[YOUR OBJECTIVE]: Reproduce the following data line for line without altering anything.

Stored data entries
◇ ◇ ◇ ◇ ◇

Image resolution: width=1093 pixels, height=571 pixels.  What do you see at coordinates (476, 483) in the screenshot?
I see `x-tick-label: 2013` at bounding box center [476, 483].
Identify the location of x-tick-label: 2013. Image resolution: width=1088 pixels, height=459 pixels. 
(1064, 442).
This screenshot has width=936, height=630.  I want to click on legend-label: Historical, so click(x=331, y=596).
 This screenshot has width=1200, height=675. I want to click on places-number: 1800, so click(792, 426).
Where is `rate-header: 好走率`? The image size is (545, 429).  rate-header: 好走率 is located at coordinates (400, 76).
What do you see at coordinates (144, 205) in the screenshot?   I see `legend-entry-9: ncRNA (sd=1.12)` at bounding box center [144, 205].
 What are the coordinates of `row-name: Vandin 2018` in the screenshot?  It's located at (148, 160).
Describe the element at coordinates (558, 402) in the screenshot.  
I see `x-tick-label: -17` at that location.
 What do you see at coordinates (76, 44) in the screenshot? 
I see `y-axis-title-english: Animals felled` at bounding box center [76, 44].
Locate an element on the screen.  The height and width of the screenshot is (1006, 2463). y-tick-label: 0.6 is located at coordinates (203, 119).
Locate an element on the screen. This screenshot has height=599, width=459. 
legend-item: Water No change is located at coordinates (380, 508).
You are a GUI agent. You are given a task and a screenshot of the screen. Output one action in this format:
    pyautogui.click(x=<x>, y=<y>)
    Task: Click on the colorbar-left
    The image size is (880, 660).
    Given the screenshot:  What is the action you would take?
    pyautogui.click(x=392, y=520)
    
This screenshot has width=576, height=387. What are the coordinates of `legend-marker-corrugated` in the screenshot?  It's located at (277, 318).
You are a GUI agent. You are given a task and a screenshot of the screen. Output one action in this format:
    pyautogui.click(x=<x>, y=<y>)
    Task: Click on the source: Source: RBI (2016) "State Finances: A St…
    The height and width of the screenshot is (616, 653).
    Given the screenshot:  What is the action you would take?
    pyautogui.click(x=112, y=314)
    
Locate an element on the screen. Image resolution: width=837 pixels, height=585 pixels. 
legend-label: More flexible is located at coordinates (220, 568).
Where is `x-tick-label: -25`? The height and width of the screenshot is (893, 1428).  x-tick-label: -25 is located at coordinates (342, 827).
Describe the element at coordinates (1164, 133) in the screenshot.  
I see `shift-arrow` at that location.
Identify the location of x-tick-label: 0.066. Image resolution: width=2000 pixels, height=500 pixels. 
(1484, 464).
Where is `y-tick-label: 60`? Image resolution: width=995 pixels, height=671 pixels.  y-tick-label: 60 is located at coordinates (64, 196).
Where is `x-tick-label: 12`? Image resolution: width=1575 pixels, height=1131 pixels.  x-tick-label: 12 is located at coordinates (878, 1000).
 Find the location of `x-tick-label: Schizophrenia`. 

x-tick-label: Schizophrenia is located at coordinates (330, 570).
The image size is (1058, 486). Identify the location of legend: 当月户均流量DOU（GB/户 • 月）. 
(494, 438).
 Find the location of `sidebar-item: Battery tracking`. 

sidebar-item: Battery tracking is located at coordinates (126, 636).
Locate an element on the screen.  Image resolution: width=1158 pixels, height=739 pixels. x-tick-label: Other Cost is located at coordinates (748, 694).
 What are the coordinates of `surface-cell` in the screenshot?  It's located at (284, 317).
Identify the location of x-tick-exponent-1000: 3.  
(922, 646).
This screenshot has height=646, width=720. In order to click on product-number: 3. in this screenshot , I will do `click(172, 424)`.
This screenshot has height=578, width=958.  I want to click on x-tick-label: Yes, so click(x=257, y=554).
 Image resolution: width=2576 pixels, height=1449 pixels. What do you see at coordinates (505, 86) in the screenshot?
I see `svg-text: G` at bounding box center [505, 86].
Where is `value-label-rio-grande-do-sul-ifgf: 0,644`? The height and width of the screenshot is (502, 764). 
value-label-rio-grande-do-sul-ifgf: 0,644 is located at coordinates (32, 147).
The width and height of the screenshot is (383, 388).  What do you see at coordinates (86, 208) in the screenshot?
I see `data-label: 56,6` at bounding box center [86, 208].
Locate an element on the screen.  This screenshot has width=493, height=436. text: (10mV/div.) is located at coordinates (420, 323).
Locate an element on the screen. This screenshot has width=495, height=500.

◇ ◇ ◇ ◇ ◇

[RESULT OF THE EXERCISE]:
Image resolution: width=1093 pixels, height=571 pixels.  What do you see at coordinates (476, 483) in the screenshot?
I see `x-tick-label: 2013` at bounding box center [476, 483].
Identify the location of x-tick-label: 2013. Image resolution: width=1088 pixels, height=459 pixels. 
(1064, 442).
This screenshot has width=936, height=630.  I want to click on legend-label: Historical, so click(x=331, y=596).
 This screenshot has width=1200, height=675. I want to click on places-number: 1800, so click(792, 426).
Where is `rate-header: 好走率`? The image size is (545, 429).  rate-header: 好走率 is located at coordinates (400, 76).
What do you see at coordinates (144, 205) in the screenshot?   I see `legend-entry-9: ncRNA (sd=1.12)` at bounding box center [144, 205].
 What are the coordinates of `row-name: Vandin 2018` in the screenshot?  It's located at (148, 160).
Describe the element at coordinates (558, 402) in the screenshot.  
I see `x-tick-label: -17` at that location.
 What do you see at coordinates (76, 44) in the screenshot? 
I see `y-axis-title-english: Animals felled` at bounding box center [76, 44].
Locate an element on the screen.  The height and width of the screenshot is (1006, 2463). y-tick-label: 0.6 is located at coordinates (203, 119).
Locate an element on the screen. This screenshot has height=599, width=459. 
legend-item: Water No change is located at coordinates (380, 508).
You are a GUI agent. You are given a task and a screenshot of the screen. Output one action in this format:
    pyautogui.click(x=<x>, y=<y>)
    Task: Click on the colorbar-left
    The image size is (880, 660).
    Given the screenshot:  What is the action you would take?
    pyautogui.click(x=392, y=520)
    
This screenshot has width=576, height=387. What are the coordinates of `legend-marker-corrugated` in the screenshot?  It's located at (277, 318).
You are a GUI agent. You are given a task and a screenshot of the screen. Output one action in this format:
    pyautogui.click(x=<x>, y=<y>)
    Task: Click on the source: Source: RBI (2016) "State Finances: A St…
    The height and width of the screenshot is (616, 653).
    Given the screenshot:  What is the action you would take?
    pyautogui.click(x=112, y=314)
    
Locate an element on the screen. Image resolution: width=837 pixels, height=585 pixels. 
legend-label: More flexible is located at coordinates (220, 568).
Where is `x-tick-label: -25`? The height and width of the screenshot is (893, 1428).  x-tick-label: -25 is located at coordinates (342, 827).
Describe the element at coordinates (1164, 133) in the screenshot.  
I see `shift-arrow` at that location.
Identify the location of x-tick-label: 0.066. Image resolution: width=2000 pixels, height=500 pixels. 
(1484, 464).
Where is `y-tick-label: 60`? Image resolution: width=995 pixels, height=671 pixels.  y-tick-label: 60 is located at coordinates (64, 196).
Where is `x-tick-label: 12`? Image resolution: width=1575 pixels, height=1131 pixels.  x-tick-label: 12 is located at coordinates (878, 1000).
 Find the location of `x-tick-label: Schizophrenia`. 

x-tick-label: Schizophrenia is located at coordinates (330, 570).
The image size is (1058, 486). Identify the location of legend: 当月户均流量DOU（GB/户 • 月）. 
(494, 438).
 Find the location of `sidebar-item: Battery tracking`. 

sidebar-item: Battery tracking is located at coordinates (126, 636).
Locate an element on the screen.  Image resolution: width=1158 pixels, height=739 pixels. x-tick-label: Other Cost is located at coordinates (748, 694).
 What are the coordinates of `surface-cell` in the screenshot?  It's located at (284, 317).
Identify the location of x-tick-exponent-1000: 3.  
(922, 646).
This screenshot has height=646, width=720. In order to click on product-number: 3. in this screenshot , I will do `click(172, 424)`.
This screenshot has height=578, width=958.  I want to click on x-tick-label: Yes, so click(x=257, y=554).
 Image resolution: width=2576 pixels, height=1449 pixels. What do you see at coordinates (505, 86) in the screenshot?
I see `svg-text: G` at bounding box center [505, 86].
Where is `value-label-rio-grande-do-sul-ifgf: 0,644`? The height and width of the screenshot is (502, 764). 
value-label-rio-grande-do-sul-ifgf: 0,644 is located at coordinates (32, 147).
The width and height of the screenshot is (383, 388).  What do you see at coordinates (86, 208) in the screenshot?
I see `data-label: 56,6` at bounding box center [86, 208].
Locate an element on the screen.  This screenshot has width=493, height=436. text: (10mV/div.) is located at coordinates (420, 323).
Locate an element on the screen. This screenshot has width=495, height=500.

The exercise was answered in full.